By contrast, tenant advocates and their allies among left-leaning lawmakers got only a small degree of additional rent protections. Landlords who own only a few units, or whose buildings were erected after 2009, get an exemption from the new protections and, in many cases, will be allowed to raise rents by 10 percent.

"Housing took up 95 percent of our efforts for a very long time because there was so much we had to get done," Hochul told me. "I was not going to leave until we built more housing."

She stiffed Mayor Adams, who'd asked her to split the estimated $12 billion cost of caring for waves of asylum-seeking migrants to New York City. Instead of the $6 billion Adams asked for, Hochul and the Legislature gave a paltry $2.4 billion. And Adams, who is grappling with legalproblems and low poll numbers, had no choice but to pronounce himself happy with the tiny sum, calling it a glass half-full (although 40 percent full would be more precise).

Hochul did help Adams by forcing skeptical lawmakers to give the mayor another two years of control over city schools, an important power that has to be renewed periodically. But even that came at a price: As part of the deal, Adams will have to build more classrooms and hire more teachers in order to meet the Legislature's insistence on smaller class sizes.

Powerful Democratic legislators like State Senator John Liu, who chairs the committee on New York City education, wanted to deal with mayoral control later in the summer, but Hochul insisted on getting it done sooner. "As it turns out, the governor was very insistent on including this issue, and the governor has a great deal of influence during the budget-making process," Liu told Chalkbeat. "So this decision-making was clearly rushed.

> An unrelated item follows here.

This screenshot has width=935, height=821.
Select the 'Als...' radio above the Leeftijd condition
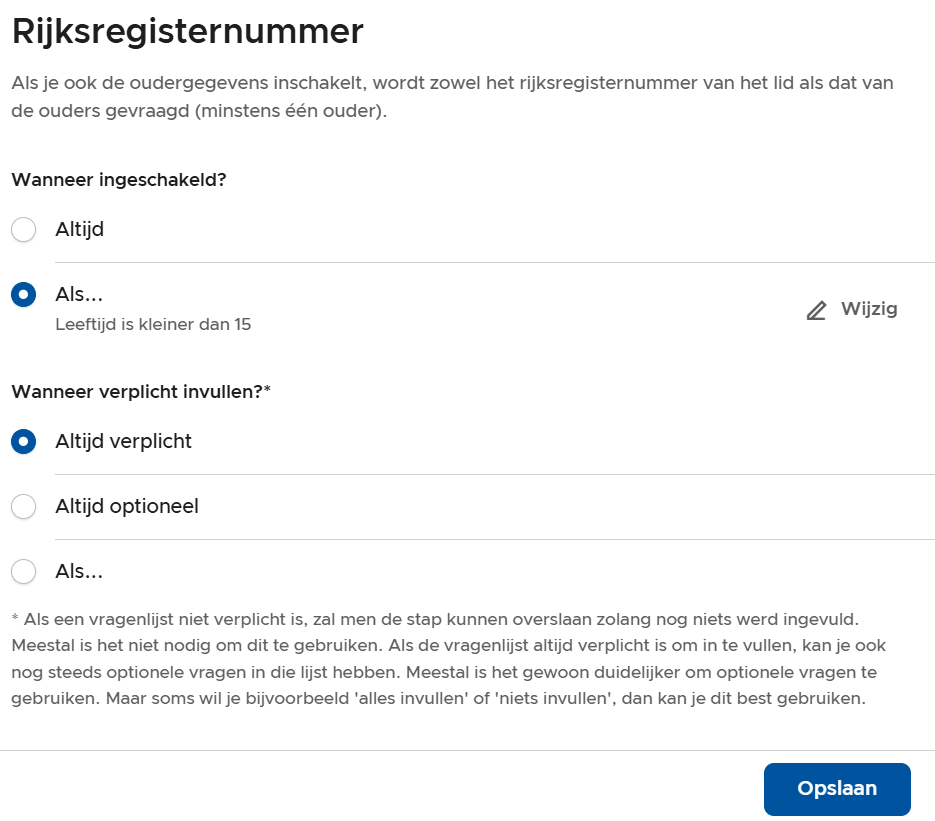tap(23, 295)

It's not best practice, but this is where we are."

And so on down the line. Hochul didn't want to raise income taxes on New Yorkers making more than $5 million a year; it didn't happen. She wanted enhanced criminal penalties for shoplifters and got it done over the objection of State Assembly Speaker Carl Heastie. Hochul insisted on adding $19.5 billion to the state's rainy-day reserve fund over the objection of health advocates and Democratic legislators who wanted to use the money to lower the cost of long-term care. And Hochul won passage of a controversial plan to eliminate state payments to hundreds of small companies that provide home health aides to patients on long-term disability; instead, New York will give the giant contract to a single company.

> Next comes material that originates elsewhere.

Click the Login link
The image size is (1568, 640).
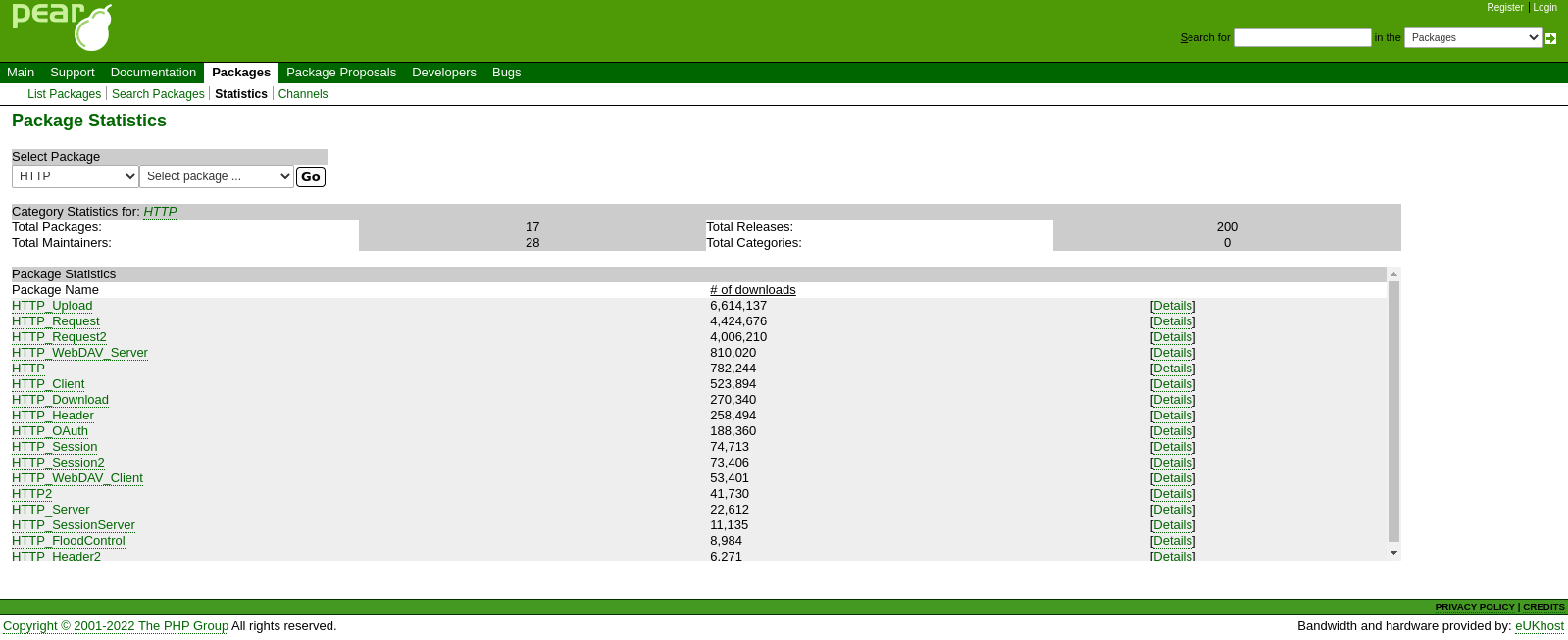pyautogui.click(x=1544, y=8)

The governor's victory lap showed less force but just as much swagger as we used to see from her predecessor, Andrew Cuomo, who would negotiate budgets by inviting top legislators over for a friendly chat and greet them with a plate of cookies and a baseball bat. Okay, maybe not a literal bat, but Cuomo swung his personality like a war club and was famously, ferociously intent on meeting the state's April 1 budget deadline.

Hochul operates with a softer touch, inviting opposing groups in for conversation after conversation. On the mayoral-control fight, she told me, "we worked with the mayor's office, the teachers union, the members of the Legislature, the advocates. I was doing a lot of convening, and my staff, we were around the clock on phone calls to say 'Let's get together and do this now.'" On housing, she says, "we were into the nitty-gritty in a way you would never believe."

The consensus is that those secretive meetings were far less tense than in the Cuomo days. "Behind closed doors, I didn't publicly castigate anybody. It's not my style. But look at the results at the end; we delivered for New Yorkers and people who want to be New Yorkers," she told me. "There are, of course, voices who are not thrilled. But you know what? I wasn't here to please people; I'm here to help New Yorkers get a home."